If someone writes a paper that is able to claim to have solved an open problem stated explicitly in a previous work, that's usually a good piece of relatively objective evidence that the result is interesting. Most papers do not manage to achieve this - they usually solve some variant of an open problem posed previously, and indeed "posed" may just mean implicitly rather than explicitly. This is, there is a scarcity of "official" open problems (those that have been raised and deemed to be interesting in a published paper).

(There are some web sites that help, e.g. Comp geometry problems has links to other open problem pages. Open problem garden: wiki for general math problems.)

3 comments:

JeffE said...

Now you're making me feel guilty for not updating my open problem web site in forever.

Anonymous said...

If someone writes a paper that is able to claim to have solved an open problem stated explicitly in a previous work, that's usually a good piece of relatively objective evidence that the result is interesting.

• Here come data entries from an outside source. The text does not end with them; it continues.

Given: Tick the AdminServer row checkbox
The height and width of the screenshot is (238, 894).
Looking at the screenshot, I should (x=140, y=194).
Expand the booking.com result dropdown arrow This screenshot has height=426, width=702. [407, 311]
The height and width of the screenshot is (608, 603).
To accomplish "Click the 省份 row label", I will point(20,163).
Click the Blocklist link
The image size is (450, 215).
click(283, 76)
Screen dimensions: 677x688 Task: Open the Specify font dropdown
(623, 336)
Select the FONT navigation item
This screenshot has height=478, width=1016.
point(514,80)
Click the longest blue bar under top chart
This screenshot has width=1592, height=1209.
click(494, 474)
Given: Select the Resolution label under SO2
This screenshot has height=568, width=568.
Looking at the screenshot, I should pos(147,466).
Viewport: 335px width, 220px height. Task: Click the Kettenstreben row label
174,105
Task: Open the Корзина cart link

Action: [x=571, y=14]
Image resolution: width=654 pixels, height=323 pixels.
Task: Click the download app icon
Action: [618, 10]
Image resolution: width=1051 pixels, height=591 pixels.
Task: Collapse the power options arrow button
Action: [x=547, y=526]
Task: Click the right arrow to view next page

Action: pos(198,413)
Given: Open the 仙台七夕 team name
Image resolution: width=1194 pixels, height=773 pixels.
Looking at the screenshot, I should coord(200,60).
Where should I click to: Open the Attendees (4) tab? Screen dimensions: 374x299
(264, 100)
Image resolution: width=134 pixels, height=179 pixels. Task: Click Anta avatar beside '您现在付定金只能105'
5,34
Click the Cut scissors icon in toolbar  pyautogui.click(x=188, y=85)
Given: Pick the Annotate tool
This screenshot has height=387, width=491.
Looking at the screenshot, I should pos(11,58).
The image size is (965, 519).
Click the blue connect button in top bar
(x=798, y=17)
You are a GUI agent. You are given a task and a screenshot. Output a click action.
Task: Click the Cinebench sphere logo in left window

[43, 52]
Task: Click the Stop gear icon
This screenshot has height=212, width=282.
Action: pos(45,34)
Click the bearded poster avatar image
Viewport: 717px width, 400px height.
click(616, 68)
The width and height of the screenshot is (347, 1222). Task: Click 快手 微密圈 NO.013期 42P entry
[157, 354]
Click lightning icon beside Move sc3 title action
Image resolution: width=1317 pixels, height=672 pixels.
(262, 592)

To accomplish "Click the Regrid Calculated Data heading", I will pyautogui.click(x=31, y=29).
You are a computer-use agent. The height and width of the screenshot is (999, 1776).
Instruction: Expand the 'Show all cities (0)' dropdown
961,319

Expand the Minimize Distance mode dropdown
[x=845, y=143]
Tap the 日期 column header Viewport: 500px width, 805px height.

Actually, I find it a real problem when a paper's importance becomes "inflated" (whether during the review process or afterward) just because it answers a question that happened to be raised explicitly in a prior work. A question is interesting if it's interesting, not because it was in a list of questions in a random paper.

Paul Goldberg said...

In response to comment 2:

Yes, I suppose there is a risk that a dull, unimportant problem can get talked up in papers, but for myself, I don't find that to be widespread. And, undoubtedly there are many unstated questions whose intrinsic interest should commend itself to any right-minded scientist (indeed, the ones I have come up with in the past, clearly belong to this class :-).